Since ChatGPT burst on the scene in November 2022, we have been warned about the inherent dangers that the OpenAI tool poses to our children and education.  These include ease of cheating, intellectual atrophy, destruction of independent and critical thinking.  Threats in the greater society are  the potential weakening of ethical guardrails, humanity willingly subverting itself to machines, and, of course, political sabotage, to name a few.  

     Such risks are real.  Globally, all of us - the public, business and government leaders - must be vigilant and keep AI in its rightful place:  A tool to help mankind.  Anything that threatens us is not acceptable.

     But AI also has the potential for great good.  Good AI not only exists, it is already primed to deliver beneficial, life-changing solutions to people’s needs. Who are the innovators behind these new scientific wonders?  Teenagers, still in high school.

## Tasks and exercises
• 1. According to the passage on AI, when did ChatGPT burst on the scene?
• 2. Rewrite the part of the passage on AI starting with "Such risks are" and going on through "in high school.", putting "humankind" in place of "mankind".

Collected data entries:
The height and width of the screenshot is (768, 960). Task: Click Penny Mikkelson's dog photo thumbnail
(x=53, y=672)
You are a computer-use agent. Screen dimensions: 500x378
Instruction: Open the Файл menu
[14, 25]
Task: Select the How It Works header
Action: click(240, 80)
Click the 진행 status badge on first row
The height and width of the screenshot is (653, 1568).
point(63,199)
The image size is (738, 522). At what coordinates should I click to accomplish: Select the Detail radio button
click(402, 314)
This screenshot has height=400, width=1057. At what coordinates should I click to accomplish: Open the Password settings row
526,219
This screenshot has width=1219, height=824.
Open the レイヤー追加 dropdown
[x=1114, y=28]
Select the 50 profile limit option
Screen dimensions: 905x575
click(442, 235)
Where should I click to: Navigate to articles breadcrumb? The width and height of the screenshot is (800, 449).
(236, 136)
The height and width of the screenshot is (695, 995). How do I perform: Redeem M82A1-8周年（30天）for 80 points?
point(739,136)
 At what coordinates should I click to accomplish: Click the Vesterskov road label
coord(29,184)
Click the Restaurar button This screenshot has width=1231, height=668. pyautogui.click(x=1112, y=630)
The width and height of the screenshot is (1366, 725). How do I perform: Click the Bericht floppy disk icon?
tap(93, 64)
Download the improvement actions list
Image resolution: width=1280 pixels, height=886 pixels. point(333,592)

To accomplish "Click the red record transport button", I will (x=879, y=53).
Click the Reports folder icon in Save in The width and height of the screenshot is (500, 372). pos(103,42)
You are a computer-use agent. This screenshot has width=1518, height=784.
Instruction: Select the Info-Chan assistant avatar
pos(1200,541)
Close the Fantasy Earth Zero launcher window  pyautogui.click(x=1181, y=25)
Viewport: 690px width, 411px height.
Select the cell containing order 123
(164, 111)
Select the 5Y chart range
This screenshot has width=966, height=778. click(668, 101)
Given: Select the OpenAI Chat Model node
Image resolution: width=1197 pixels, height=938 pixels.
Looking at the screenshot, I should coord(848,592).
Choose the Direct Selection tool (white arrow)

## Response list
• 1. November 2022.

• 2.
Such risks are real.  Globally, all of us - the public, business and government leaders - must be vigilant and keep AI in its rightful place:  A tool to help humankind.  Anything that threatens us is not acceptable.

     But AI also has the potential for great good.  Good AI not only exists, it is already primed to deliver beneficial, life-changing solutions to people’s needs. Who are the innovators behind these new scientific wonders?  Teenagers, still in high school.